Of course the euro is now more than 20 percent over its dollar value two years ago and has been hitting record peaks recently against the yen, while China's currency has lost ground to the euro even while it has gained it against the dollar. Yet despite this, the trade-weighted rise in the euro this year has been limited to just 4 percent.
But this is just the point, what we need to ask ourselves is where the exports are currently headed, and what the prospects are in those countries. It is very important to take note of the fact that Germany's strong export performance has been to countries like the UK, and Spain, who may now struggle in the wake of the sub-prime crisis, and to large chunks of Eastern Europe, where some key economies may now be on the point of undergoing a major correction. The fact of the matter is that German exports to the Czech Republic were roughly equal in value last year to German exports to China (and both of them were less than, say, German exports to Poland). That is a good measure of the importance of the Czech Republic for the German economy, but it is also a measure of just how poorly positioned Germany actually is in China, and generally throughout emerging Asia as we move forward. At the end of the day exchange rates do matter, and perhaps the recent visit of EU dignitaries to China (and what they have realised during their visist) has as much to do with Mr Steinbrueck's change of heart as anything.

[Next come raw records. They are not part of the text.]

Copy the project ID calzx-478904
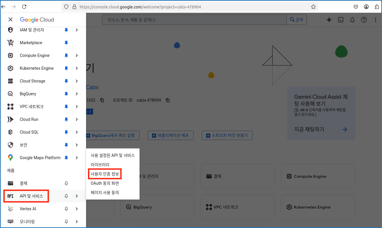Screen dimensions: 382x228 (168, 100)
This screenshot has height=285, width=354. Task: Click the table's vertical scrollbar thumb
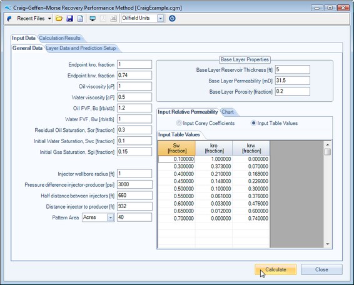[x=327, y=152]
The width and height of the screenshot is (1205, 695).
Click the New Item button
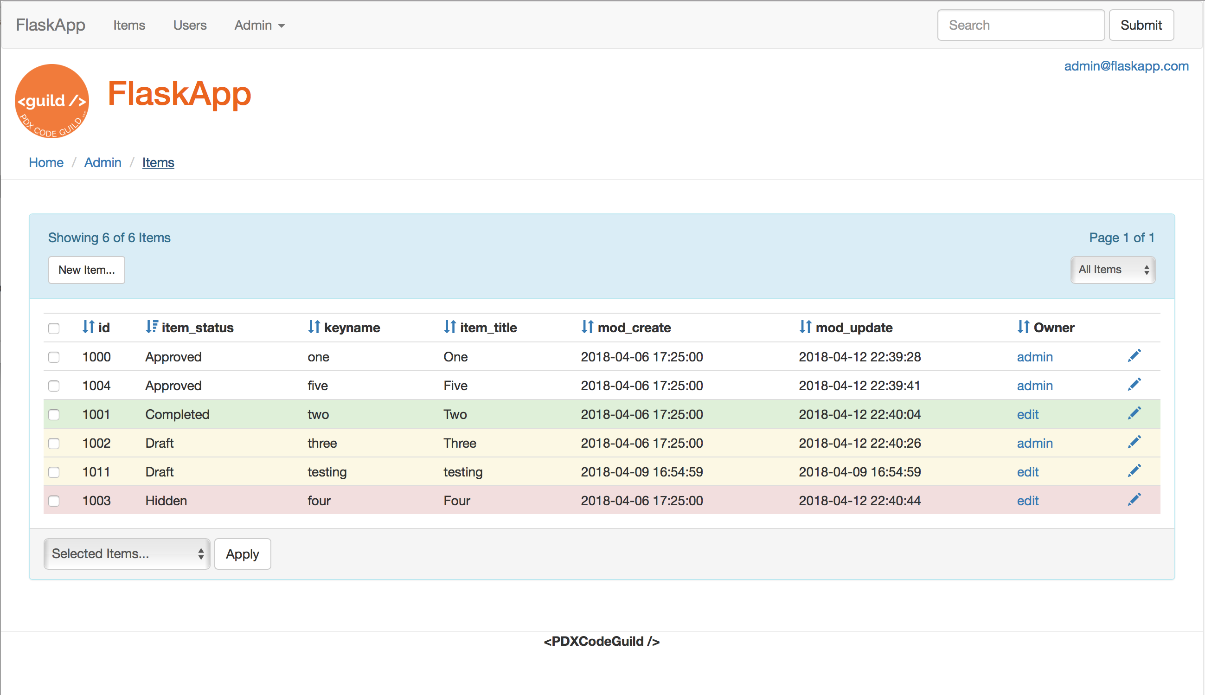[x=85, y=269]
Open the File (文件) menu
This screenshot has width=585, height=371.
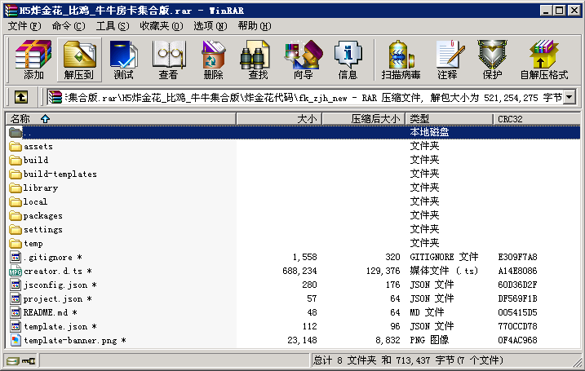pyautogui.click(x=24, y=26)
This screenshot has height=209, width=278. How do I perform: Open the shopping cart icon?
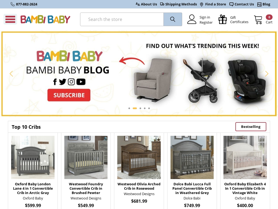click(258, 20)
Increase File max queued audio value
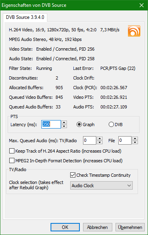The height and width of the screenshot is (235, 148). point(135,138)
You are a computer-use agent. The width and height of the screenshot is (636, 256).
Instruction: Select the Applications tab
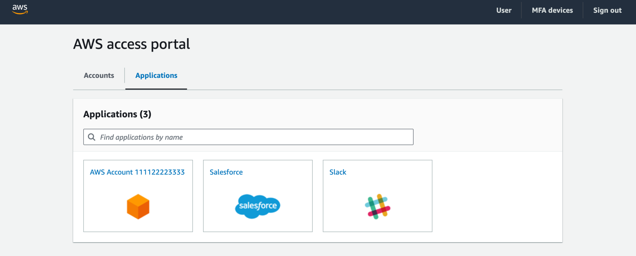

Postcript: the astute reader will note that out of the eurozone big four - Germany, Italy, Spain and France - there is no real mention of the Frech economy in this post. This is largely becuase, important as it is to the eurozone, Claus and I by and large take the view that the French economy is "Monsieur Average" in eurozone terms. By this we mean that the French economy - despite an ever present need for adaptation and reform - is very far from being the European sick-man some ideologues would make it out to be, just as the US economy - and see this excellent piece from MacroMan - is far from being the global economy sick man another group of ideologues would have us believe (isn't it curious how most of the ideologues like to line themselves up around an axis which goes from France to the United States?). So growth in France will be what? Well guess - average, neither powering the euro economy forward, like Spain has done in the strongest moments of its housing boom, nor acting as a sheet-anchor drag like Italy tends to do in the worst of her downswings. Indeed, given this Monsieur Average quality a good argument could be made that France is the one eurozone economy that has been exposed to more or less appropriate monetary policy and interest rates since the inauguration of the euro. And guess what, interest rates, just like exchange rates, do matter.